Aufgabenstellung – Gib aus dem Artikel über Cybersicherheit den Abschnitt von „Andrey ist IT-Unternehmer, war“ bis einschließlich „viel mehr Geld.“ wortgetreu aus.

Textauszug –
-*-*-

Schweiz
Gesellschaft & Politik

Gerhard Andrey und Werner Salzmann spannen für Cybersicherheit zusammen

Coup im Bundeshaus: Grüner und SVP-Mann hebeln den Bundesrat aus

Während sich die Öffentlichkeit über Nachtzüge und Taschenmunition empört, gelingt einem ungleichen Duo ein Husarenstück der laufenden Budgetdebatte. Und bringt den gesamten Nationalrat auf Linie gegen den Bundesrat.
12.12.2025, 12:1512.12.2025, 12:15
Benjamin Rosch / ch media

Diese Geschichte beginnt vor ungefähr einem Jahr im Grossen Salon des Bernerhofs an der Bundesgasse 3. Die damalige Verteidigungsministerin Viola Amherd und Bundeskanzler Viktor Rossi haben eingeladen, um mit Vertretern von Wirtschaft, Wissenschaft und Politik über die Digitale Schweiz zu diskutieren. In den Wänden des ehemaligen Nobelhotels vertiefen sich der grüne Nationalrat Gerhard Andrey und SVP-Ständerat Werner Salzmann in ein Gespräch über die nationale Cybersicherheit der Schweiz.

Alle 8,5 Minuten trifft im Schnitt beim Bundesamt für Cyber eine neue Meldung ein.
Alle 8,5 Minuten trifft im Schnitt beim Bundesamt für Cyber eine neue Meldung ein.bild: Clemens Laub / VBS

Andrey ist IT-Unternehmer, war einst Sprengkandidat für einen grünen Bundesratssitz und wenn er spricht, dann mit vielen Anglizismen. Salzmann ist Oberst, Ehrenpräsident des Berner Schiesssportverbands und sein letzter Vorstoss trägt den Titel «Sicherheit statt politische Pseudo-Korrektheit».

Die beiden teilen im Parlament wenig Gemeinsamkeiten, doch jetzt sind sie sich in mehreren Punkten einig. Im Misstrauen gegenüber grossen Tech-Konzernen als verlängerter Arm von US-Präsident Donald Trump. In der Überzeugung, dass das Bundesamt für Cybersicherheit zwar gute Arbeit leiste, im Kampf gegen Hackerangriffe gegen zivile Institutionen aber zunehmend auf verlorenem Posten stehe. Und dass es dafür dringend mehr Geld brauche, viel mehr Geld.

Nationalrat Gerhard Andrey, GP-FR, spricht waehrend der Debatte um den Voranschlag 2026 mit integriertem Aufgaben- und Finanzplan 2027-2029, waehrend der Wintersession der Eidgenoessischen Raete, am D ...
Nationalrat Gerhard Andrey.Bild: KEYSTONE

Alle 8,5 Minuten ein Angriff

Das Bundesamt für Cybersicherheit – kurz BACS – hat eine spezielle Geschichte. Die ehemalige Verteidigungsministerin Viola Amherd hat es per 1. Januar 2024 vom Finanz- ins Verteidigungsdepartement gezügelt, um der Cyberabwehr mehr Gewicht zu geben. Es war ein politisches Manöver ohne finanzielle Schützenhilfe. Gerade einmal 800'000 Franken betrug die Budgeterhöhung.

-*-*-

Vorliegende Einträge –
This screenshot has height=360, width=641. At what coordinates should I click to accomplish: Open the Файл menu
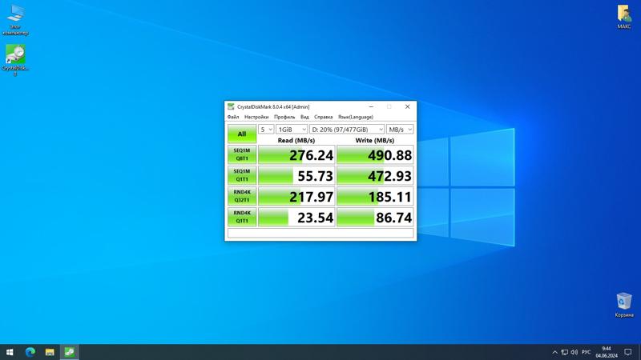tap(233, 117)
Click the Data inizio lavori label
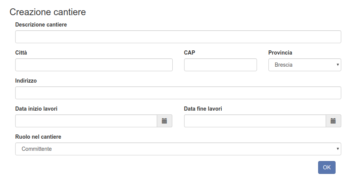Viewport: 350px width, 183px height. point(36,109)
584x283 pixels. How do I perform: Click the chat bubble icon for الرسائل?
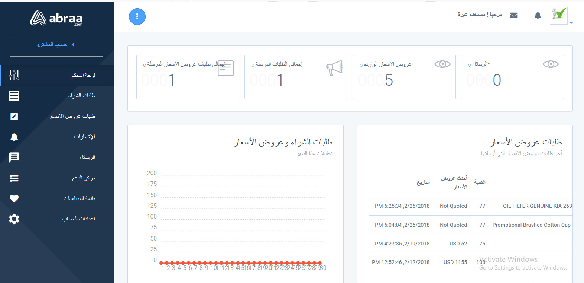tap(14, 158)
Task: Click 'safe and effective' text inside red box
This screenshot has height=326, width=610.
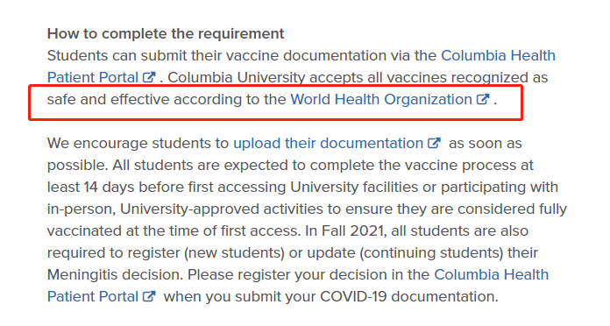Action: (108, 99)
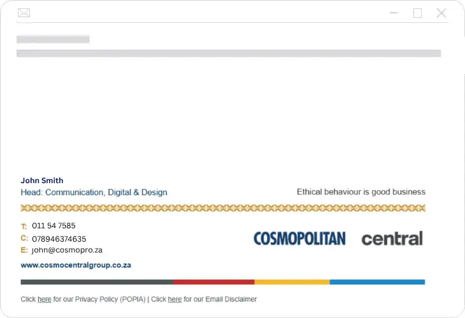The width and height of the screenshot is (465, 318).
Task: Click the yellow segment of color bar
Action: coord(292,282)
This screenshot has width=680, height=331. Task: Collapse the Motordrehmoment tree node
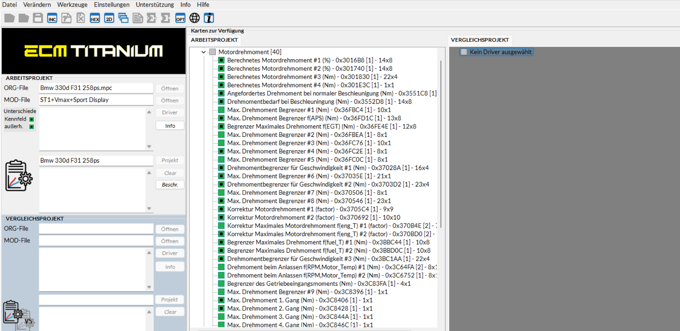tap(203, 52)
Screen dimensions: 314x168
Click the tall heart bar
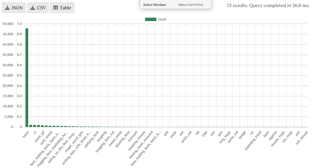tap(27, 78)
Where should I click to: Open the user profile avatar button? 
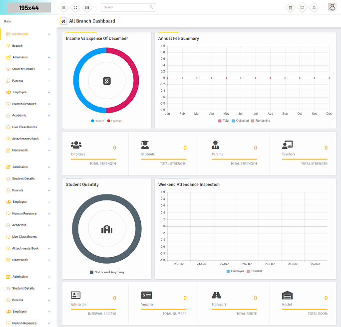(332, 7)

-*-*-

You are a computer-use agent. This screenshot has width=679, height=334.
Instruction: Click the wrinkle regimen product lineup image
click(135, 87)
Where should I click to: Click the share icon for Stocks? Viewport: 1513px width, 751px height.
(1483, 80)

-*-*-

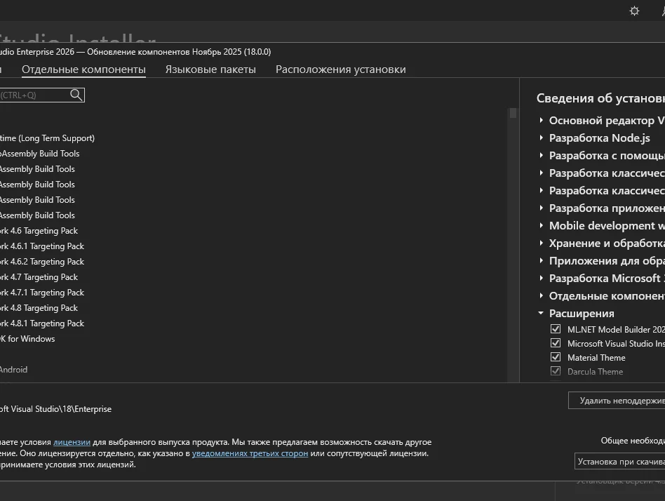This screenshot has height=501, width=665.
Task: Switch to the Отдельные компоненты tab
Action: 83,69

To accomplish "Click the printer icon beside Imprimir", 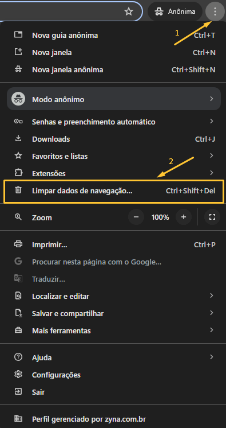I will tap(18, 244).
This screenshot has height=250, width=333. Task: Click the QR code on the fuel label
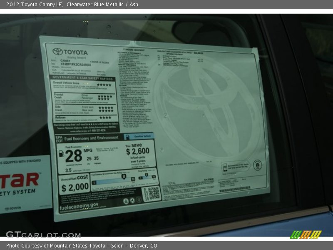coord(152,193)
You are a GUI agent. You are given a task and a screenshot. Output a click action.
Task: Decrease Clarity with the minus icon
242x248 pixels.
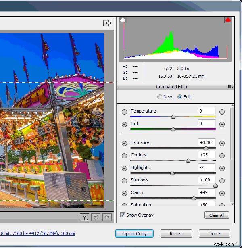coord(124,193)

-*-*-

Lösung –
Andrey ist IT-Unternehmer, war einst Sprengkandidat für einen grünen Bundesratssitz und wenn er spricht, dann mit vielen Anglizismen. Salzmann ist Oberst, Ehrenpräsident des Berner Schiesssportverbands und sein letzter Vorstoss trägt den Titel «Sicherheit statt politische Pseudo-Korrektheit».

Die beiden teilen im Parlament wenig Gemeinsamkeiten, doch jetzt sind sie sich in mehreren Punkten einig. Im Misstrauen gegenüber grossen Tech-Konzernen als verlängerter Arm von US-Präsident Donald Trump. In der Überzeugung, dass das Bundesamt für Cybersicherheit zwar gute Arbeit leiste, im Kampf gegen Hackerangriffe gegen zivile Institutionen aber zunehmend auf verlorenem Posten stehe. Und dass es dafür dringend mehr Geld brauche, viel mehr Geld.